Repeat exactly the lines of the records below, starting at the line containing "This screenshot has width=494, height=189." and ending at the line containing "the Hotel Nexus". Leave the pictures out.

*** Supplied material

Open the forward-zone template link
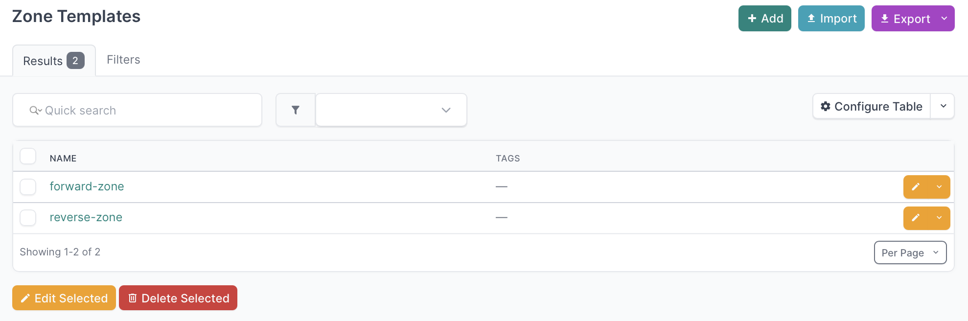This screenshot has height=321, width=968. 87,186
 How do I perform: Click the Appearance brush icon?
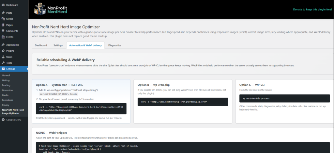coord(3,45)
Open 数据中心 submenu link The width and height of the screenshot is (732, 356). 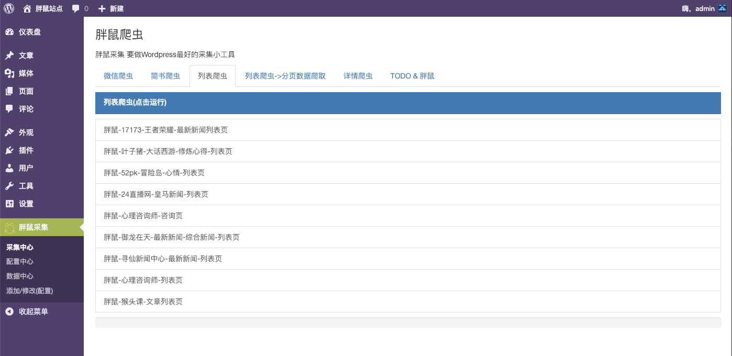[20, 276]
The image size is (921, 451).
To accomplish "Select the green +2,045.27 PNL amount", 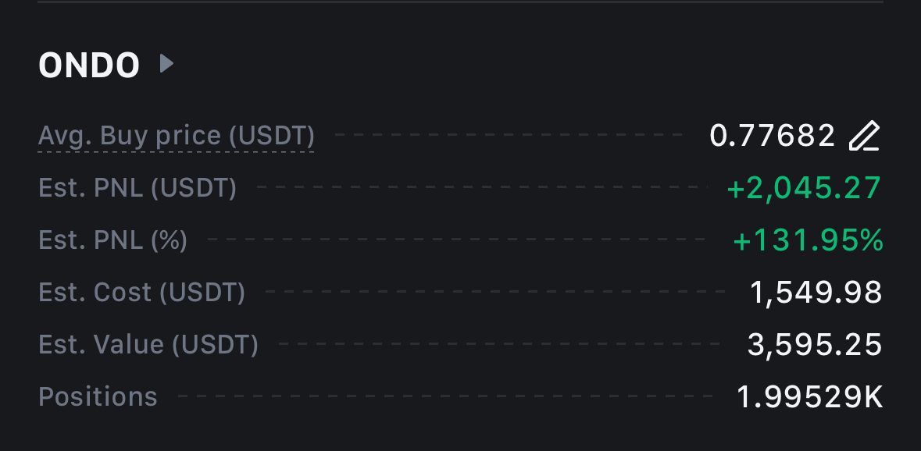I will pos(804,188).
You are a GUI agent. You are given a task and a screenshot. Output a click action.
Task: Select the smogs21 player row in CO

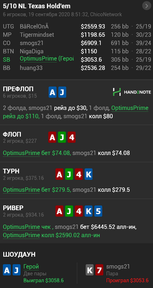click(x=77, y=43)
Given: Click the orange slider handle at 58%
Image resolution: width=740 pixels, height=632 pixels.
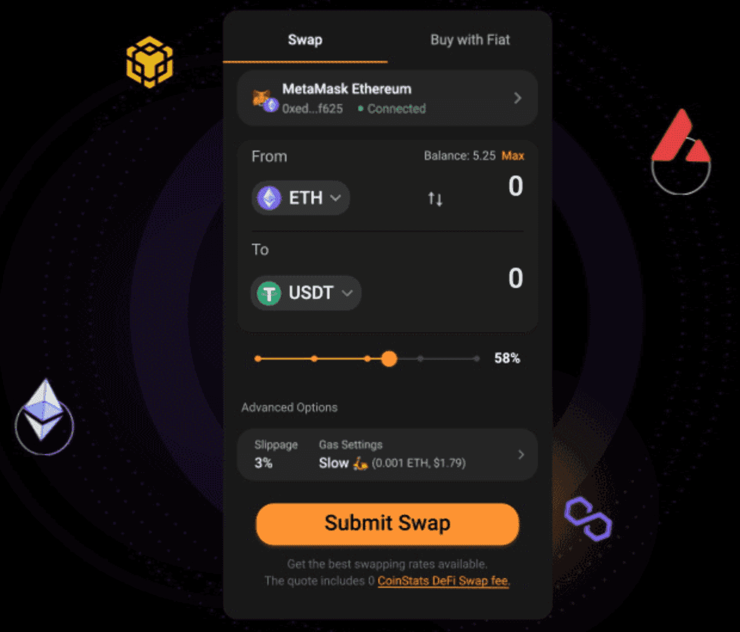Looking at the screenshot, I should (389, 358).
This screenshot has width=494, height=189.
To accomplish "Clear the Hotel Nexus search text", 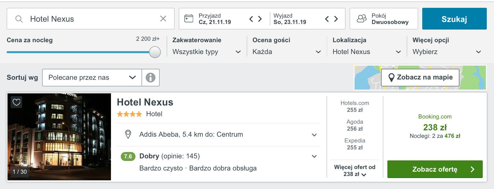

******
*** Supplied material

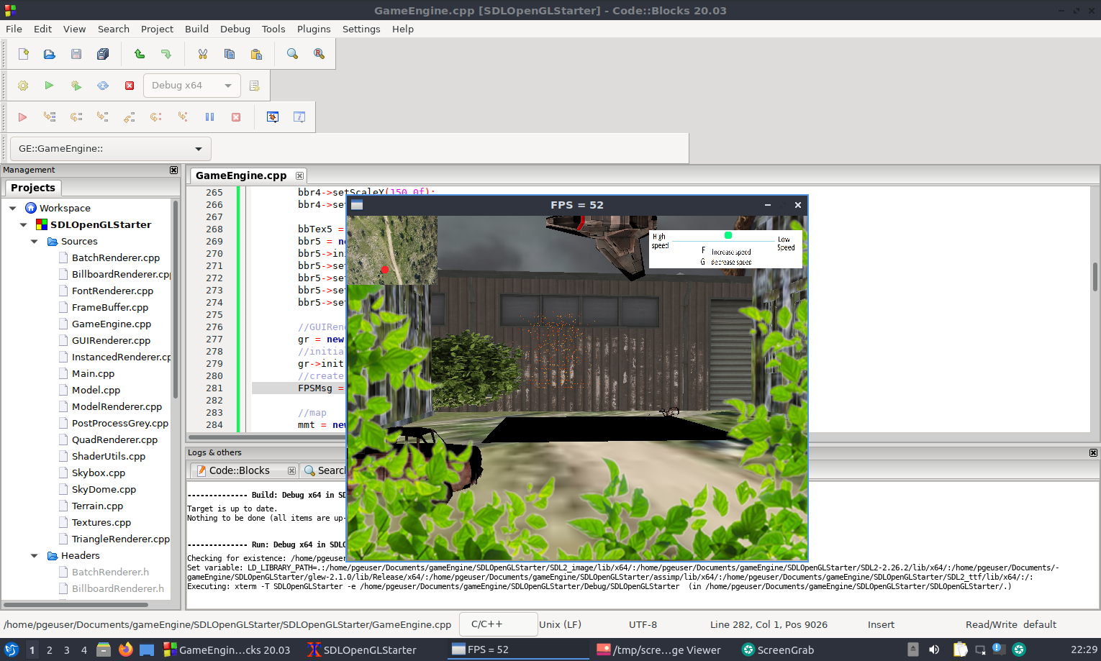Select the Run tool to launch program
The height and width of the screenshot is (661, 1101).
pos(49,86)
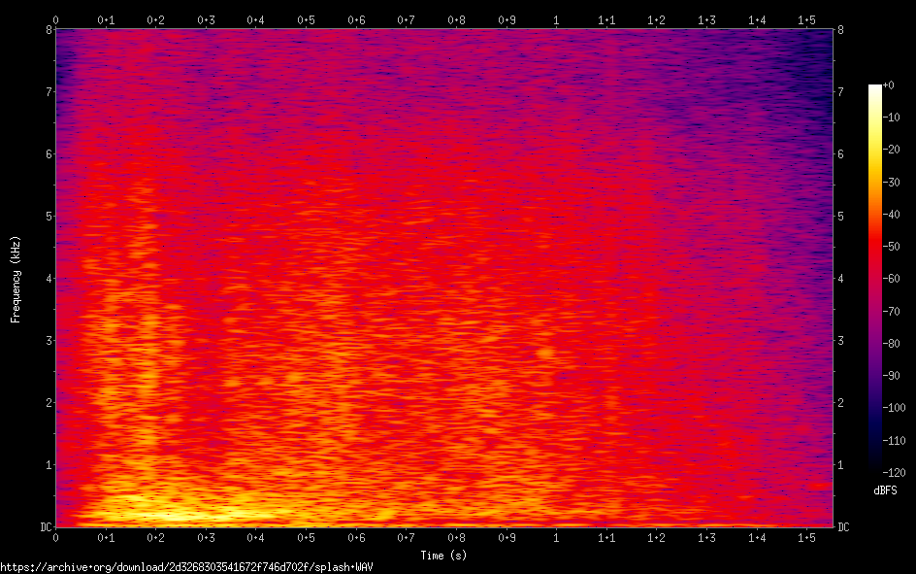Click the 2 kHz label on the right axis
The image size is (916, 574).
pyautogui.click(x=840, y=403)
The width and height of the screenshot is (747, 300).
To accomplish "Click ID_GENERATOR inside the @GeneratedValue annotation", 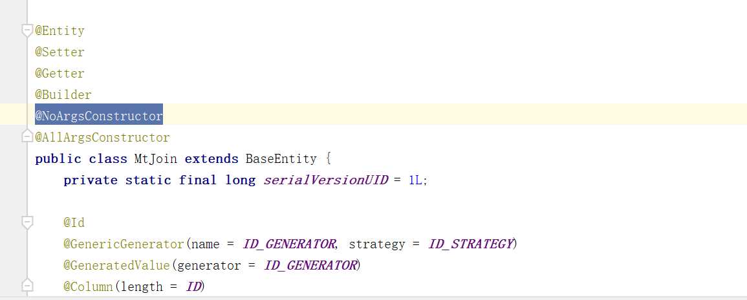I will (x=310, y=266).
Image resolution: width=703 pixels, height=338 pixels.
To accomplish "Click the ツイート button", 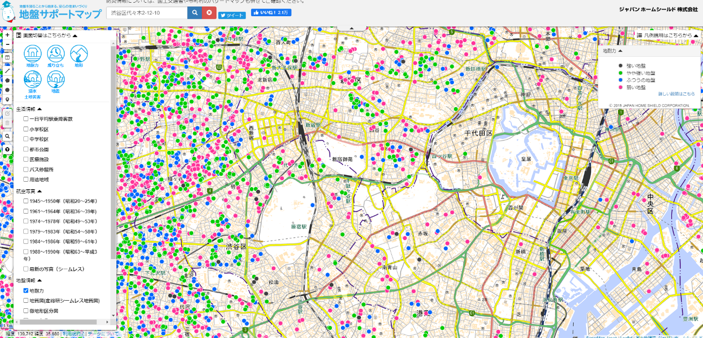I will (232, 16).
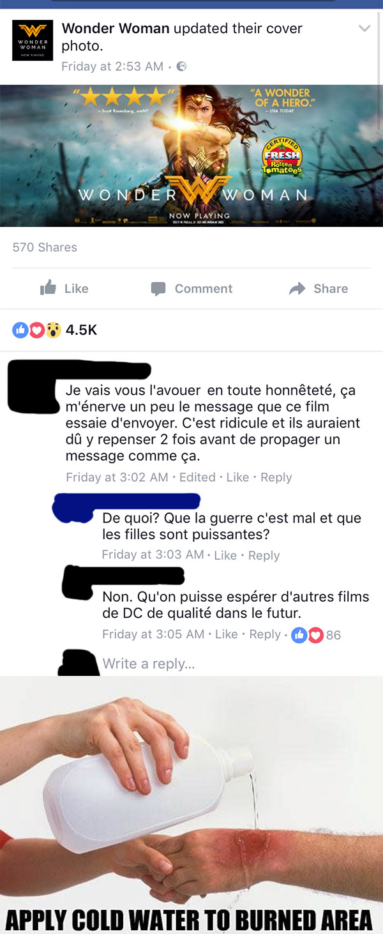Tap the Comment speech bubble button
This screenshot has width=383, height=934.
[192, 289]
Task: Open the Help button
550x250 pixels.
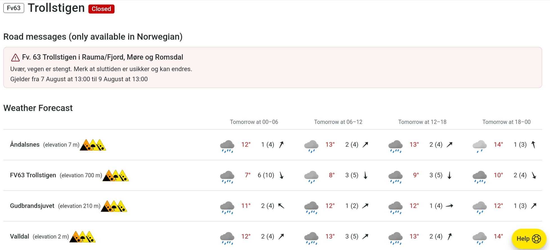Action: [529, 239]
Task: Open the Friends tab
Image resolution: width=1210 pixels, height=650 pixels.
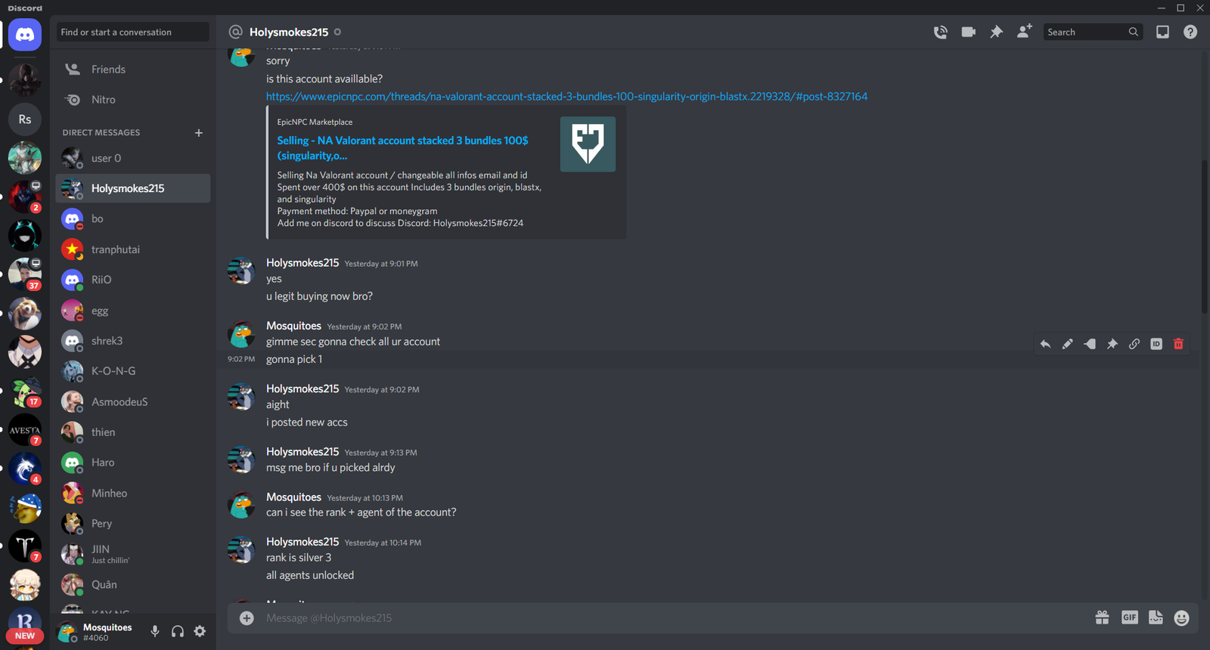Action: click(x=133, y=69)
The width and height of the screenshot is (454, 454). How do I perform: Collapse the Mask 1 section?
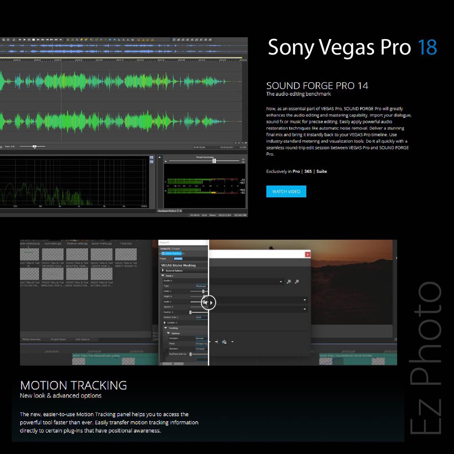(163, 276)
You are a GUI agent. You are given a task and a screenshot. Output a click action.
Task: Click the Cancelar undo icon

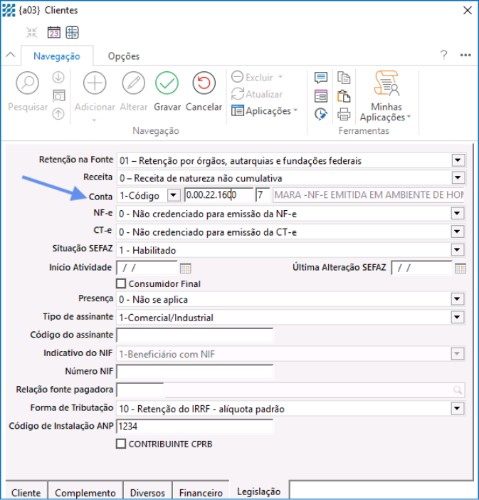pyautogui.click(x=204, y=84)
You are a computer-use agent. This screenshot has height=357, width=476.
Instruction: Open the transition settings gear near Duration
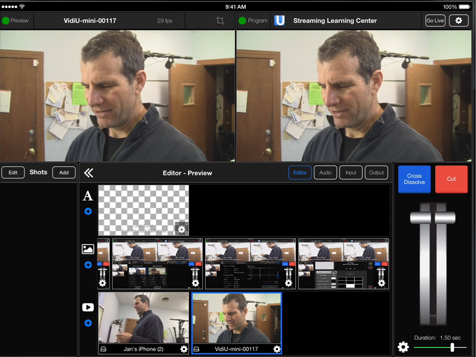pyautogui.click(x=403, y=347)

******

▸ Output for this exercise
This screenshot has width=494, height=189.
To accomplish "Clear the Hotel Nexus search text", 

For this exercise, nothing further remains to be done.